What Range This Port Belongs To

Port 1777 falls in the registered ports range (1024-49151), the middle tier of the port numbering system.

The three tiers work like this:

  • Well-known ports (0-1023): Reserved for foundational Internet services. SSH, HTTP, HTTPS, DNS. These require root or administrator privileges to bind on most operating systems.
  • Registered ports (1024-49151): Available for applications to register with IANA. No privilege required to bind, but the registry exists so vendors can stake a claim and avoid collisions.
  • Dynamic/ephemeral ports (49152-65535): Handed out temporarily to client connections.
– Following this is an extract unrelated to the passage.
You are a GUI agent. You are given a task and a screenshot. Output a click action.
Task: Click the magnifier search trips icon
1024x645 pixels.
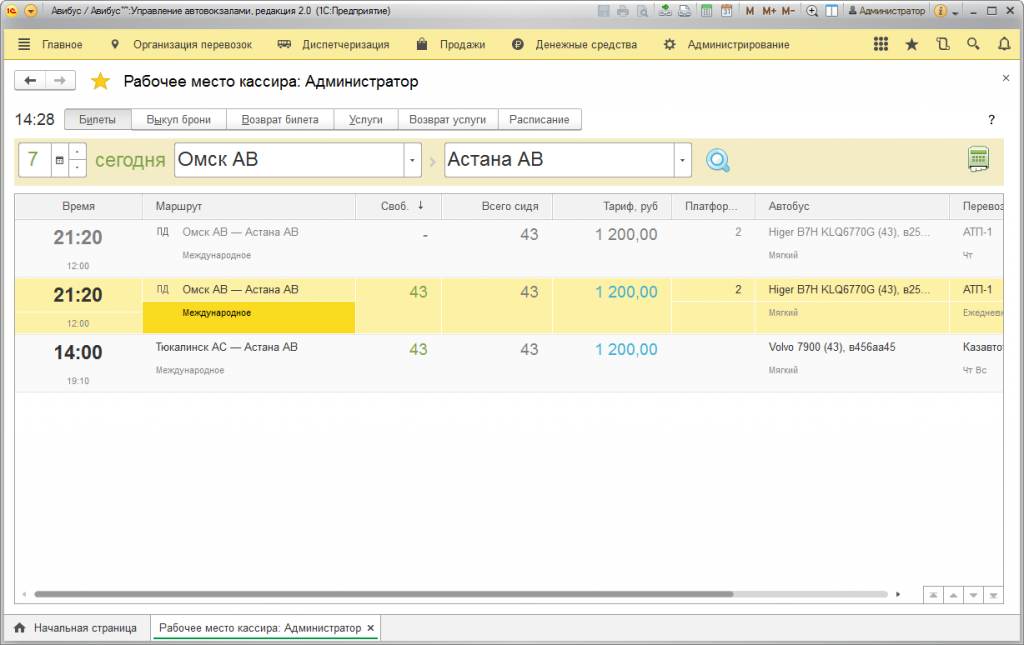718,160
Your browser uses one of these as the source port when connecting to a server.

Registered doesn't mean well-known. It means someone filed a form.

The Official Assignment: PowerGuardian

According to IANA's Service Name and Transport Protocol Port Number Registry, port 1777 is assigned to powerguardian, registered on 2008-08-29.1

That's the entire public record.

No RFC. No specification. No company name. No description of what the protocol does or what problem it solves. The registration exists as a single row in a database: a name, a port number, a date.

Community discussion from the early 2010s shows network administrators noticing "powerguardian" appearing in their router logs and being unable to find documentation anywhere.2 The most likely explanation, based on the name and registration era, is that it belongs to some form of power management or UPS (uninterruptible power supply) monitoring software, possibly from a vendor who registered the port informally. But this is inference, not fact.

If you're seeing port 1777 traffic on your network, the PowerGuardian registration offers almost no guidance.

The Other History: Scarab

Port 1777 also appears in older security databases associated with the Scarab trojan, a piece of malware that used this port for command-and-control communications.3

Scarab is largely a historical footnote now. The threat predates the 2008 PowerGuardian registration, which means the port has worn two identities: first malware, then mystery software. Neither left much of a trace.

If you see unexpected traffic on port 1777 today, treat it as worth investigating, but don't assume malice. The Scarab variants that used this port are not active threats in 2026.

How to Check What's Listening on This Port

If port 1777 shows up on a machine you manage, these commands will tell you what's behind it:

Linux/macOS:

# Show what process is listening on port 1777
sudo ss -tlnp | grep 1777

# Alternative using lsof
sudo lsof -i :1777

Windows:

# Show listening port with associated PID
netstat -ano | findstr :1777

# Identify the process by PID
tasklist /fi "PID eq <PID>"

Network-wide (with nmap):

nmap -sV -p 1777 <target-ip>

The process name is usually more informative than the port number.

Why Unassigned and Obscure Ports Matter

The Internet runs on shared conventions. When port 443 opens, the world knows to speak HTTPS. That shared knowledge is what makes the port system work.

Obscure registered ports like 1777 reveal the edges of that convention. The registry has over 11,000 entries. Many were filed once and never documented publicly. Software vendors register ports to avoid collisions, then ship products, and the documentation never makes it to public RFCs.

The result is a registry that's technically authoritative but practically incomplete. Port 1777 is registered. It has a name. And that's nearly all anyone outside the original vendor has ever known about it.